Complete the following:
A) Summarize the thread in two sentences.
B) Please transcribe the thread from "If set theory" to "no such thing.".
C) Decide whether each statement below agrees with the thread, answering yes or no and quoting the words from the thread that settle it. (i) The universe of a model must be a non-empty set. (ii) Enderton's 'Elements Of Set Theory' is recommended for set theory. (iii) A Google search for "identity theory" brings up a single meaning.

Page text:
A model M for a language is a pair <U F> such that U is a non-empty set and F is an interpretation function from the set of non-logical symbols. U is referred to as 'the universe for M'.

Even informally, in ZF the universe is "all the sets there are." The axioms quantify over all the sets. And the universe of sets is not a set. — fishfry

I'm not talking about informal usage such as that.

If set theory has a model (which we believe it does), then the universe for that model is a set. That universe doesn't have to be "all the sets" (which is an informal notion anyway). It's a purely technical point: A model for a language has a universe that is a set.

why you think that the logical identity (whatever that is, I'm still a little unclear) is the same thing as set equality under extensionality. — fishfry

I think no such thing.

/

Rather than sorting out your questions in this disparate manner, it would be better - a lot easier - to share a common reference such as one of the widely used textbooks in mathematical logic. I think Enderton's 'A Mathematical Introduction To Logic' is as good as can be found. And for set theory, his 'Elements Of Set Theory'.

I said that classical mathematics has the law of identity as an axiom and that classical mathematics abides by the law of identity. — TonesInDeepFreeze

You know, I studied math and I never heard that said, anywhere. I don't think it's true. I'd be glad for a mathematical reference. Pick up a text book on set theory and you won't find it.

I addressed that. Written up in another way:

Ordinarily, set theory is formulated with first order logic with identity (aka 'identity theory') in which '=' is primitive not defined, and the only other primitive is 'e' ("is a member of"). — TonesInDeepFreeze

I asked for a reference to "identity theory," since a Google search brings up many different meanings, none of them bearing on this topic.

But we can take a different approach in which we don't assume identity theory but instead define '='. I don't see that approach taken often. — TonesInDeepFreeze

Yes, there's a first-order theory of equality. Is that what you mean?

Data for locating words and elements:
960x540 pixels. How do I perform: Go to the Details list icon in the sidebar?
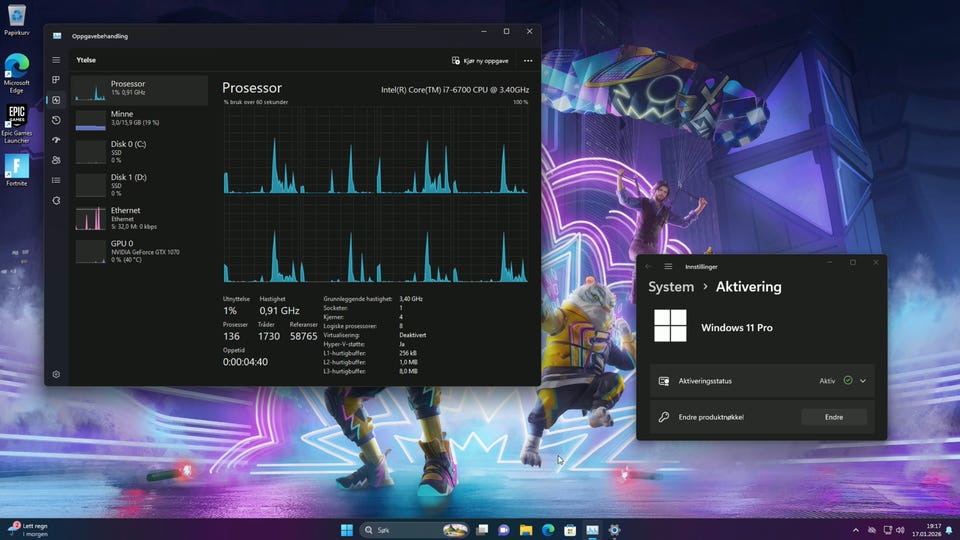coord(56,180)
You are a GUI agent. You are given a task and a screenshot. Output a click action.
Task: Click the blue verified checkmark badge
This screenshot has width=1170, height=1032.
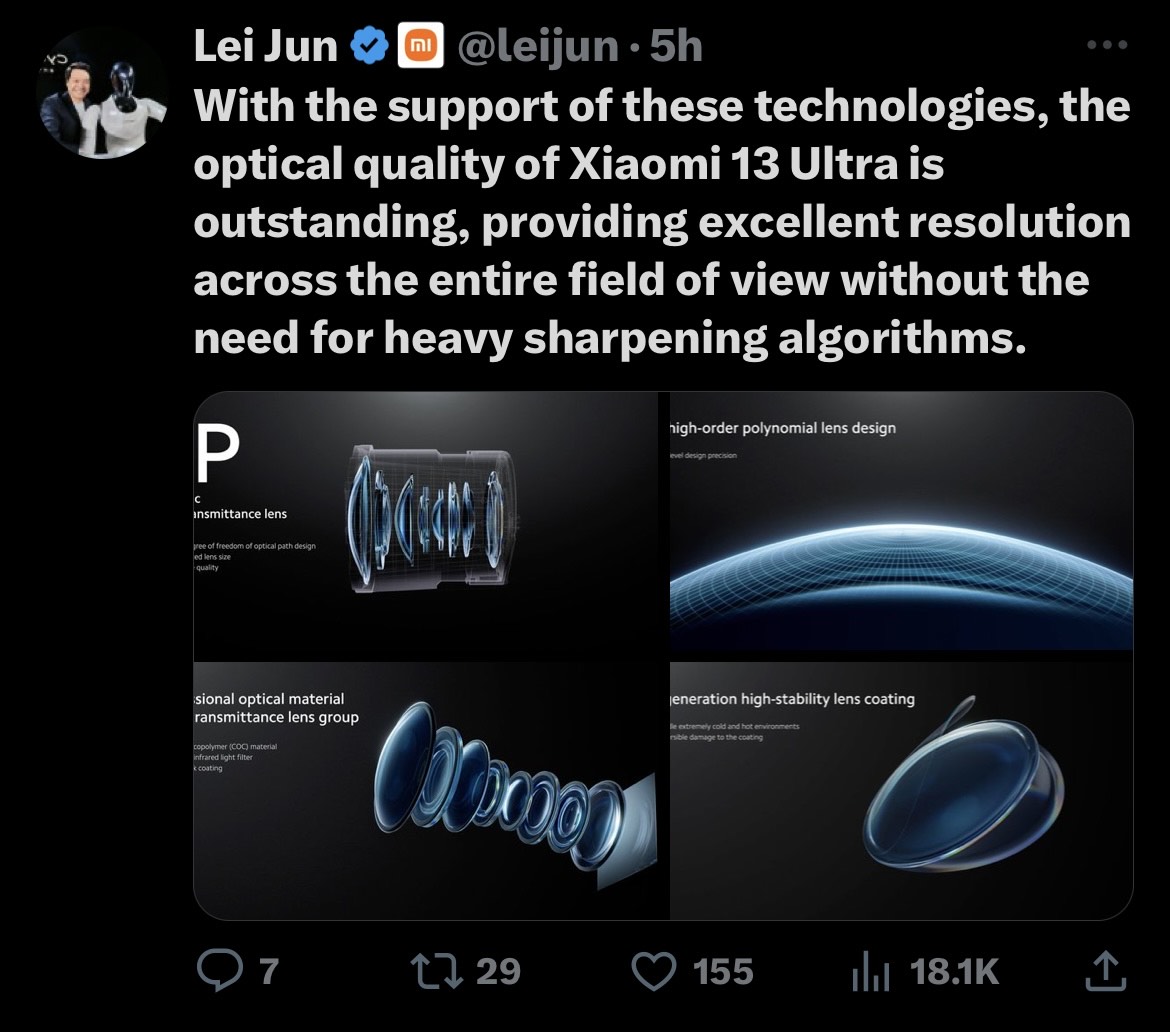click(368, 47)
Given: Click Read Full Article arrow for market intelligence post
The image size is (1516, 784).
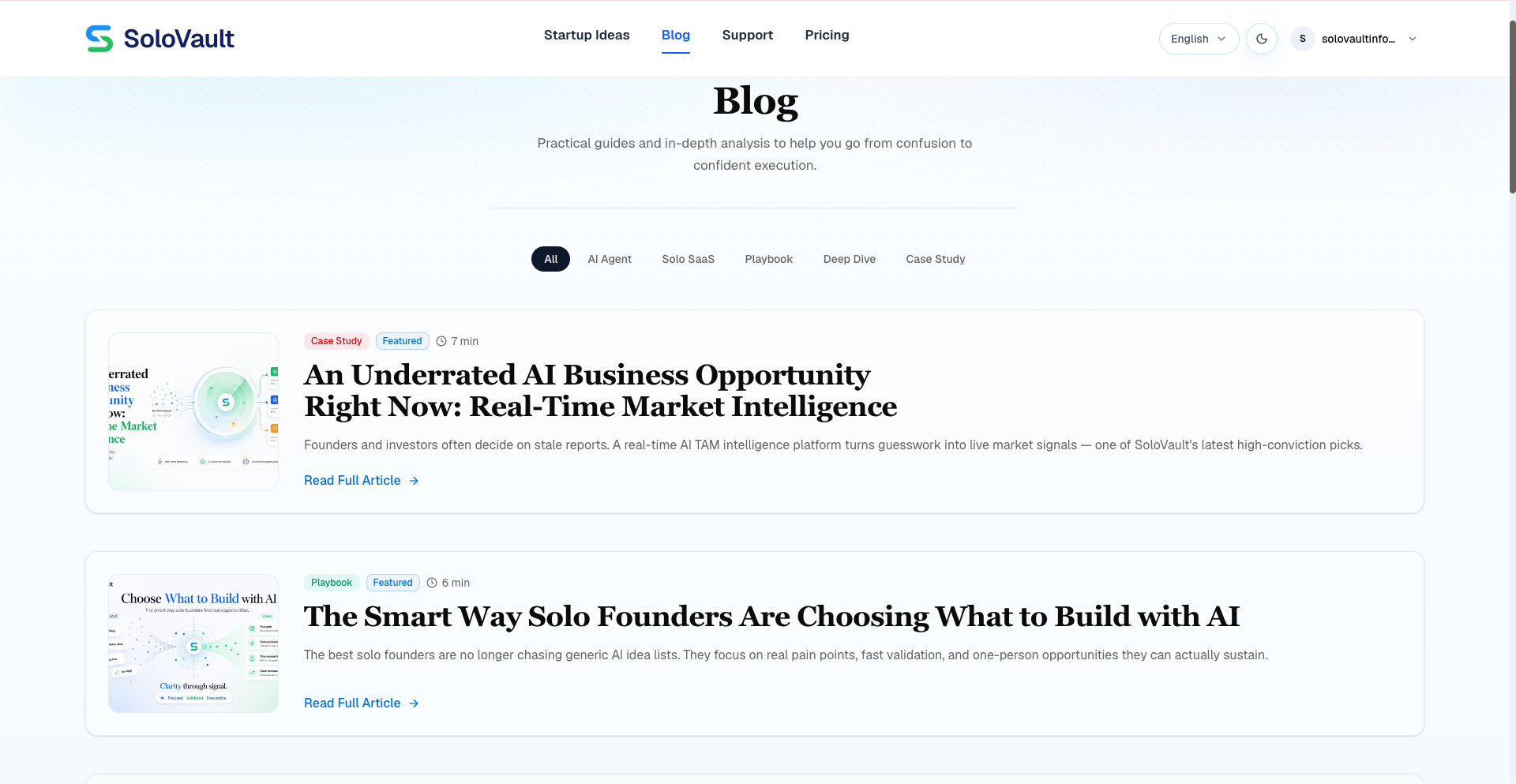Looking at the screenshot, I should (x=414, y=480).
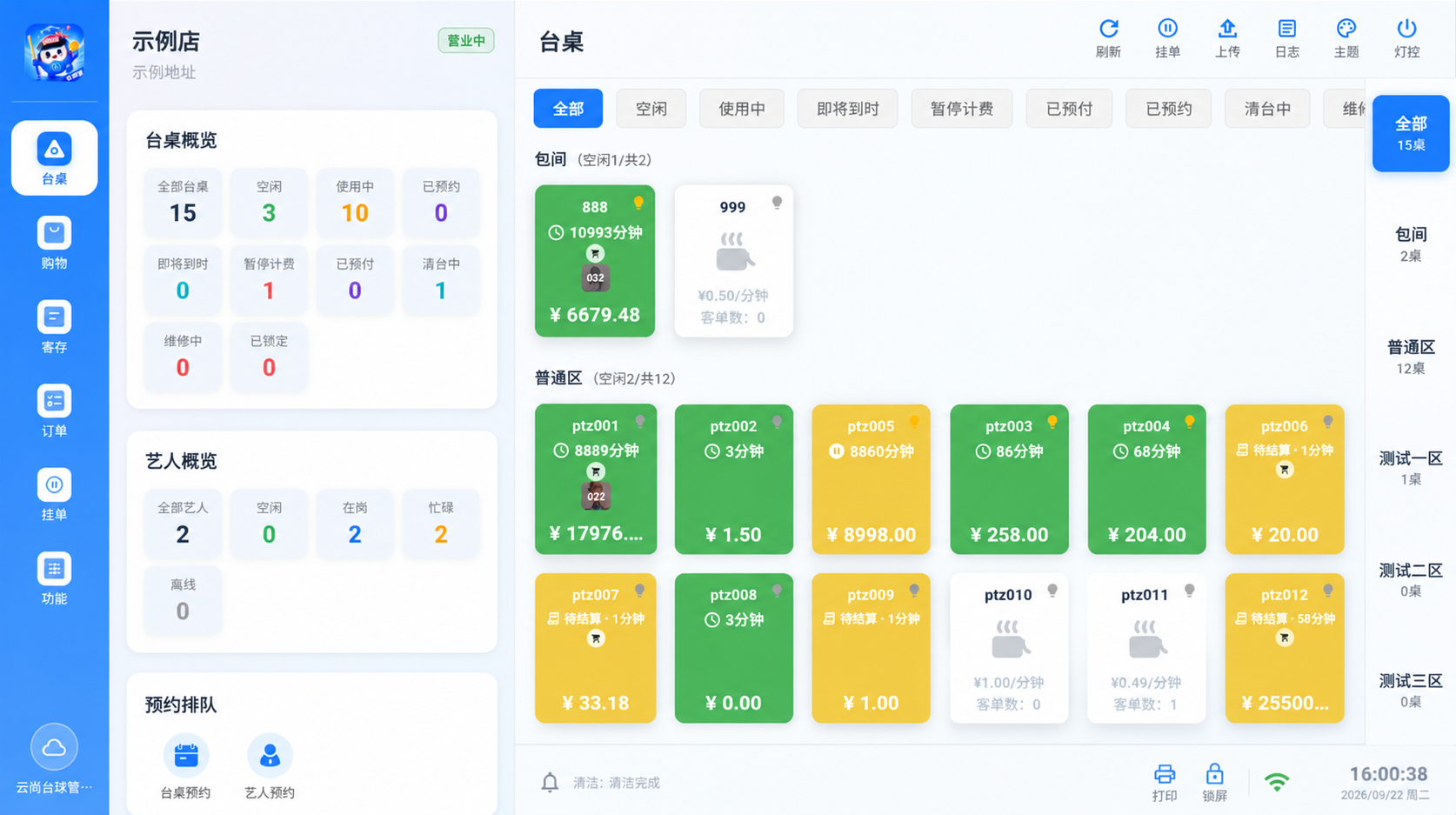Click the 打印 printer icon

(1165, 774)
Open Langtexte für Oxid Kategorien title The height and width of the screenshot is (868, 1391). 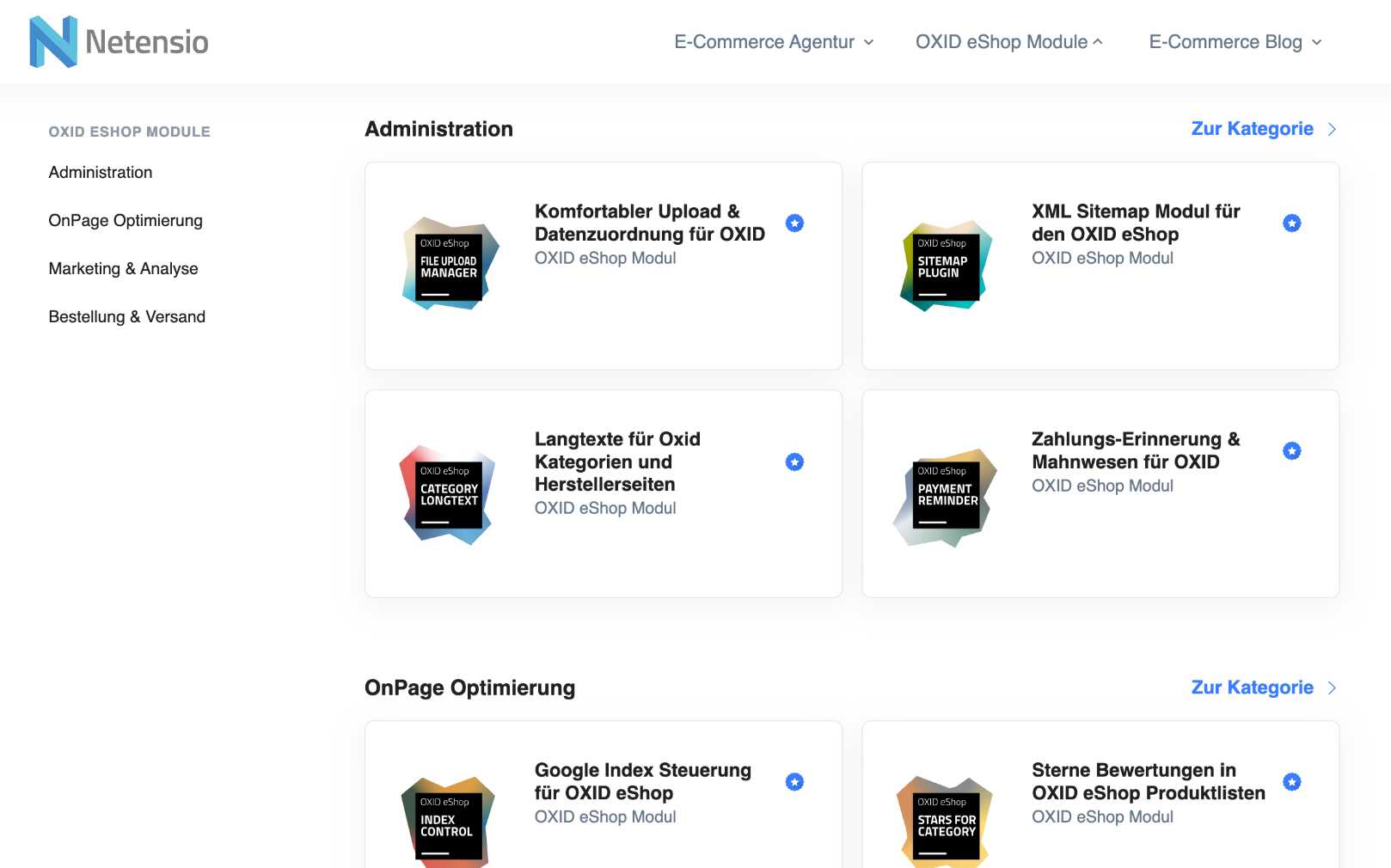[x=617, y=462]
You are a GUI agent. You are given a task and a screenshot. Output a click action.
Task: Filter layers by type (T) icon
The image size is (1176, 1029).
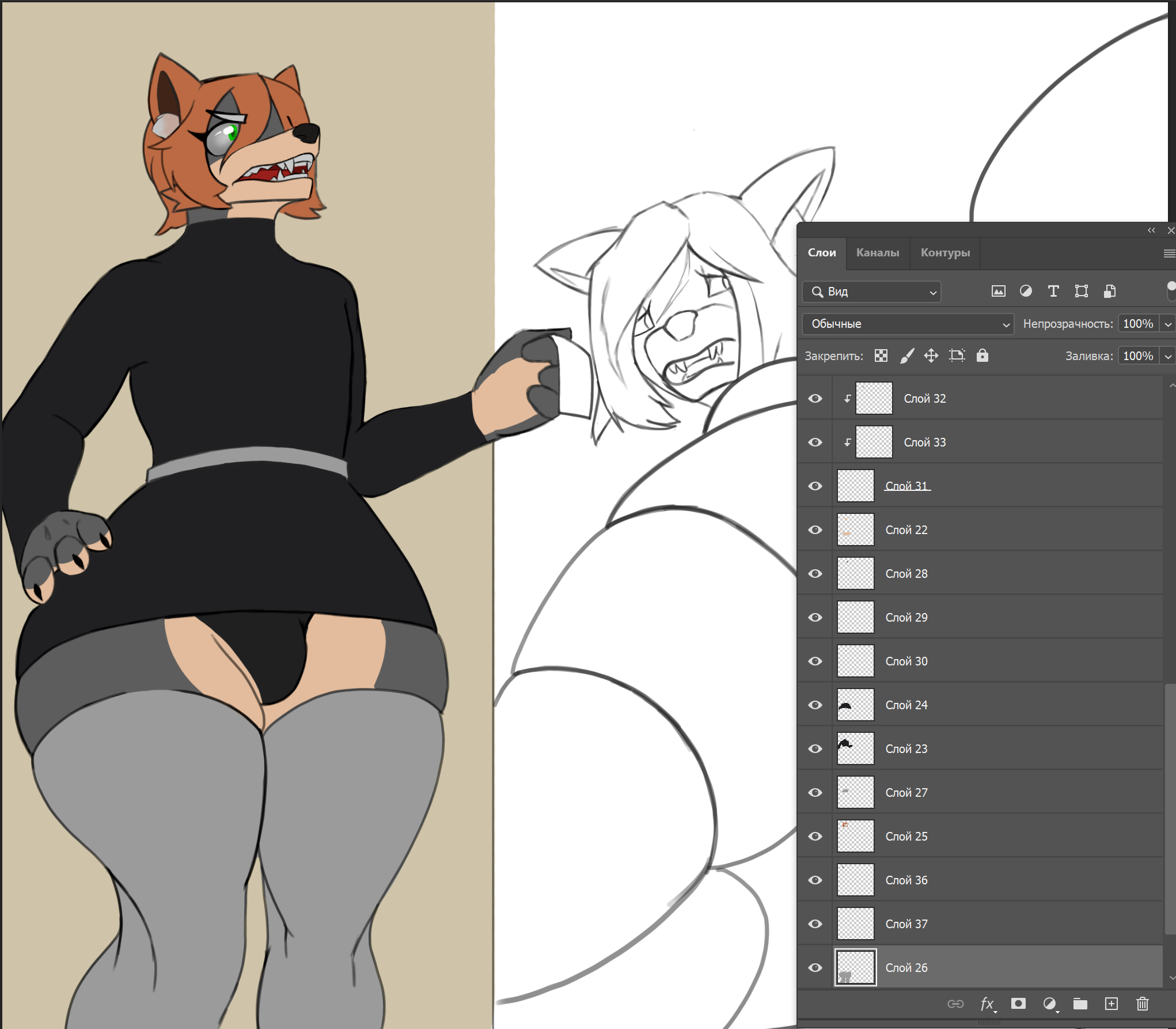[x=1053, y=292]
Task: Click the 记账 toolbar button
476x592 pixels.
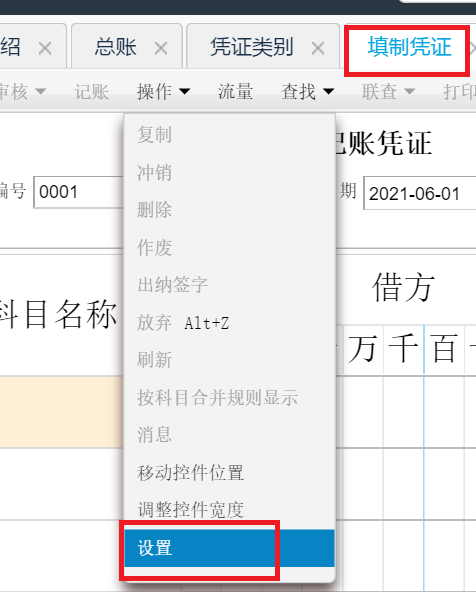Action: tap(91, 91)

Answer set:
A) The thread opens by defining a model for a language as a pair of a non-empty set, called the universe for the model, and an interpretation function from the set of non-logical symbols. The discussion then holds that if set theory has a model, its universe is a set, and it goes on to whether classical mathematics has the law of identity as an axiom, with a request for a reference on "identity theory" and a mention of a first-order theory of equality.

B)
If set theory has a model (which we believe it does), then the universe for that model is a set. That universe doesn't have to be "all the sets" (which is an informal notion anyway). It's a purely technical point: A model for a language has a universe that is a set.

why you think that the logical identity (whatever that is, I'm still a little unclear) is the same thing as set equality under extensionality. — fishfry

I think no such thing.

C)
(i) Yes: "U is a non-empty set"
(ii) Yes: "And for set theory, his 'Elements Of Set Theory'."
(iii) No: "a Google search brings up many different meanings"